Ok i want another baby but my husband dosent! i have 3 kids who live with us only 1 of them is his which is my 1 year old! we only got married on the 24th of september 2011, he told me tonight he didnt want another baby,But i do and he has always knowing this! he even turned round and said to me a couple of months ago will you give me my 1st baby girl!! why is he sayin stuff like that then saying he dosent want one,also he said 3 is enough to fit into a small car he used that as an excuse  some advice or something would be good


----------



## RoseRed (Aug 27, 2011)

XmrsmansonX said:


> Hiya all
> 
> Ok i want another baby but my husband dosent! i have 3 kids who live with us only 1 of them is his which is my 1 year old! we only got married on the 24th of september 2011, he told me tonight he didnt want another baby,But i do and he has always knowing this! he even turned round and said to me a couple of months ago will you give me my 1st baby girl!! why is he sayin stuff like that then saying he dosent want one,also he said 3 is enough to fit into a small car he used that as an excuse  some advice or something would be good


The car is just an excuse... true enough... but my read is much deeper than the car...

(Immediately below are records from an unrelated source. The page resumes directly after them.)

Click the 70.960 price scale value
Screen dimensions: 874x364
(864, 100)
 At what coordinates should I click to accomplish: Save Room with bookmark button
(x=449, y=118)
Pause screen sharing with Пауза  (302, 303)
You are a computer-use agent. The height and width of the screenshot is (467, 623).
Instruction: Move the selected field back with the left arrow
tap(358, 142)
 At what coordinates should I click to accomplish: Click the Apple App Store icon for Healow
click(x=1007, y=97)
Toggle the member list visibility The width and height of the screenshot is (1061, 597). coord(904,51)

You have 3 kids, the youngest is 1 yr old, and you just got married a couple of weeks ago... right now I am sure your H is feeling a wee bit overwhelmed with all the action that's been going on for the past year or so. You don't mention your age, but if your under 35 I would just cool the baby machine mode for a bit... let your husband settle into being a new parent, and now a husband... If it were my shoes, I would gently ask if he's feeling overwhelmed with all the new life events recently, and if so.. be understanding and let him settle into life for a bit. Tell him you'd like to bring up the idea of another child in a couple of months... say 6 - 8 months. Until then... just let both of you settle down a bit. 

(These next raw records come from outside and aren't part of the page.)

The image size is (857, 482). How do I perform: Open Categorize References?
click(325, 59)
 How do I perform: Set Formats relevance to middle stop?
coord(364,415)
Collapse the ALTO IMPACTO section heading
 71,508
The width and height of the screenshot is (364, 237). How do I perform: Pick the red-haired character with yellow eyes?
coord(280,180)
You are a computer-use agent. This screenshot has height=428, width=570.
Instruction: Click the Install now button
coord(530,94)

I had my last baby at 37... and he's now a healthy rambunctious 7 yr old... I never did get my girl... but at 44... I'm not going to risk my health or pregnancies trying for one... I'm content to wait for granddaughters!


----------



## southern wife (Jul 22, 2011)

RoseRed said:


> You have 3 kids, the youngest is 1 yr old, and you just got married a couple of weeks ago... right now I am sure your H is feeling a wee bit overwhelmed with all the action that's been going on for the past year or so. You don't mention your age, but if your under 35 I would just cool the baby machine mode for a bit... let your husband settle into being a new parent, and now a husband...


:iagree: :iagree: :iagree:

Enjoy the new baby you've already got, for christ's sake. Why the rush for another baby? How old are you and your other children?


----------